• THE PRESSURE TO BE PERFECT: A PATH ANALYSIS INVESTIGATING THE EFFECTS OF INSTITUTIONAL RESOURCES ON SELF-ESTEEM AND ENGAGEMENT OF ASIAN COLLEGE STUDENTS

      Jordan, Will J.; Goyette, Kimberly A.; Hindman, Annemarie H.; Davis, James Earl, 1960-; Caldwell, Corrinne A. (Temple University. Libraries, 2012)
      This study researches the involvement and engagement of Asian college students in the United States. Utilizing Astin's Theory of Student Involvement, Tinto's Interactionalist Theory, and the Model Minority Stereotype as its theoretical foundation, this study examines if colleges and universities are truly engaging its Asian student populations through the variables of mentorship relationships, involvement inside and outside of the classroom, and leadership opportunities.
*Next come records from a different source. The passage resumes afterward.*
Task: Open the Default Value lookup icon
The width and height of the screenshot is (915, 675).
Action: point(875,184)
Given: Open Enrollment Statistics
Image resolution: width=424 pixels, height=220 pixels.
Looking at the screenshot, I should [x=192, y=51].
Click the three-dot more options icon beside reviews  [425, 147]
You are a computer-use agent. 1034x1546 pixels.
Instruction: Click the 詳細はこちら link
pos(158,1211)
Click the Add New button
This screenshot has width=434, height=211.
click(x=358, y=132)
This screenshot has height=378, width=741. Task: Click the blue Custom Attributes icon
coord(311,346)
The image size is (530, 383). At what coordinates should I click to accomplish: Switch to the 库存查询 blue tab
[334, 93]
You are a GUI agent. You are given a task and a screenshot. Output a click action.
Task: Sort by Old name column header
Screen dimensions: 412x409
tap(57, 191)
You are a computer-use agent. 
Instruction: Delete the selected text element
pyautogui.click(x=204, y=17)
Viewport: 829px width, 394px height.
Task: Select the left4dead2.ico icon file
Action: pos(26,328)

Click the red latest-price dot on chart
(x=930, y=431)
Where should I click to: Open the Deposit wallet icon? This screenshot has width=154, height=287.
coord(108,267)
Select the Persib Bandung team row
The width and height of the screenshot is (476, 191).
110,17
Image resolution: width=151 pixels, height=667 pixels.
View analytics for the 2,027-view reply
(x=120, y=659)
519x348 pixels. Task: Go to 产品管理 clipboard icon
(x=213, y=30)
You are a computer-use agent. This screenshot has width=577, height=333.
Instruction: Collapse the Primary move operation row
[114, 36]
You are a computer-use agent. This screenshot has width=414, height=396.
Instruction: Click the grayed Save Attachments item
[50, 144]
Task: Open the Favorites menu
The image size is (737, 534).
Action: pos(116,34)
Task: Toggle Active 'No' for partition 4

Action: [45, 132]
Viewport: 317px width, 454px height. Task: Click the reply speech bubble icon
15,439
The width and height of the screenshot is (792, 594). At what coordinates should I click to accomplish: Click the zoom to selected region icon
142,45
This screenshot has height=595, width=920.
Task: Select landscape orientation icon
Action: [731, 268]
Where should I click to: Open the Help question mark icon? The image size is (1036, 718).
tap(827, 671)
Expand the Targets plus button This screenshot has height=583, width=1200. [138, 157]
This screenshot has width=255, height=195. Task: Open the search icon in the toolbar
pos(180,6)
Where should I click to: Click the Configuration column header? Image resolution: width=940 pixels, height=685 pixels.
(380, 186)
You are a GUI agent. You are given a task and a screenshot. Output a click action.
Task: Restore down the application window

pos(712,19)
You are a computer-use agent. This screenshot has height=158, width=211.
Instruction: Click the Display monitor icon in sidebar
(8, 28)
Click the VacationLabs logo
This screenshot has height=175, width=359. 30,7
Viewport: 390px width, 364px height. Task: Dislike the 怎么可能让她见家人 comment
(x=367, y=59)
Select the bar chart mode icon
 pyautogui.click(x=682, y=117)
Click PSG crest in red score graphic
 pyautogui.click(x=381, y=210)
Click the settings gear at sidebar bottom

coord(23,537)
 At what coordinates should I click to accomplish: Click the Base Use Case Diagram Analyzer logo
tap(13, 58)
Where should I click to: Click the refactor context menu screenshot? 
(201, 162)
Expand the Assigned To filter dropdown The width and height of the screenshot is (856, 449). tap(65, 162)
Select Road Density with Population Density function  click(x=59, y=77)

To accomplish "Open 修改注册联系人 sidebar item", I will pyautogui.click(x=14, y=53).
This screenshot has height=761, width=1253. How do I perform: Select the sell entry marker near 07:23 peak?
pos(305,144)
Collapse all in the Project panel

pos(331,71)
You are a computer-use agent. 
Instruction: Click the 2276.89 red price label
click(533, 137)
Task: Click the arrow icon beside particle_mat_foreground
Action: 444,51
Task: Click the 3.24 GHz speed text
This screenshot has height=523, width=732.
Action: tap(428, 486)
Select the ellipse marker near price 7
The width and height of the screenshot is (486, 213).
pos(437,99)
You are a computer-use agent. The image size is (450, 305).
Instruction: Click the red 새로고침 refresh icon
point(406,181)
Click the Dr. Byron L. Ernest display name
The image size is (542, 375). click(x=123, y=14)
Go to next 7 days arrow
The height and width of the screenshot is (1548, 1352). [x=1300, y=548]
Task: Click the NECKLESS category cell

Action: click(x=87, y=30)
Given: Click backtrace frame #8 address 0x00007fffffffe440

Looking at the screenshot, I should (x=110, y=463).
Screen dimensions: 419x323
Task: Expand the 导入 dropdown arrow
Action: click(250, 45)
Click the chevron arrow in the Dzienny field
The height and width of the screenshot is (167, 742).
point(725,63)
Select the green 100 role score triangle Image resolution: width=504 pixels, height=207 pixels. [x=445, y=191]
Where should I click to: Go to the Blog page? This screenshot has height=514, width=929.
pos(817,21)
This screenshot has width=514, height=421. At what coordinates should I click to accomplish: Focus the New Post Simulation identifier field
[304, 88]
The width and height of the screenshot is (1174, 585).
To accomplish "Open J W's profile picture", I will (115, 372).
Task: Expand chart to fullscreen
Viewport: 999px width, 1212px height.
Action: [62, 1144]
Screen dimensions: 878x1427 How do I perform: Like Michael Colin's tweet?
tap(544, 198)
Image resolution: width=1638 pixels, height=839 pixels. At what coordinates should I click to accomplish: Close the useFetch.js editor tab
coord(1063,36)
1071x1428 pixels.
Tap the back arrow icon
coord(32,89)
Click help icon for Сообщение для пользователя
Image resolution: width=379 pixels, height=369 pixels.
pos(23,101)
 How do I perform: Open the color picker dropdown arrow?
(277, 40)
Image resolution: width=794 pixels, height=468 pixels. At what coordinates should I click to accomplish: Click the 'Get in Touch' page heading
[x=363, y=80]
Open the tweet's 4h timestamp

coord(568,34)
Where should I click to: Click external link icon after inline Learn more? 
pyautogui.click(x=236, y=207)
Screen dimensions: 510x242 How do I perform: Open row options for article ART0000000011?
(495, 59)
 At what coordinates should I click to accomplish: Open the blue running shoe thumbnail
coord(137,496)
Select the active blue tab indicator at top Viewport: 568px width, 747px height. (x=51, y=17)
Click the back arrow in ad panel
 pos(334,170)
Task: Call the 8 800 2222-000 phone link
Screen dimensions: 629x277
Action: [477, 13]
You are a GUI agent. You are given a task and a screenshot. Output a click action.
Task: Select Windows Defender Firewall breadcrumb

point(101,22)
The study takes the additional step of examining intra-group variability among Asian students, in an effort to determine if different ethnic group memberships and generation/citizenship status play a role in the experience of Asian college students. Using data from the 2009 Multi-Institutional Study of Leadership Survey, the study utilizes path analysis to build a path model linking the aforementioned variables with self-esteem and self-confidence.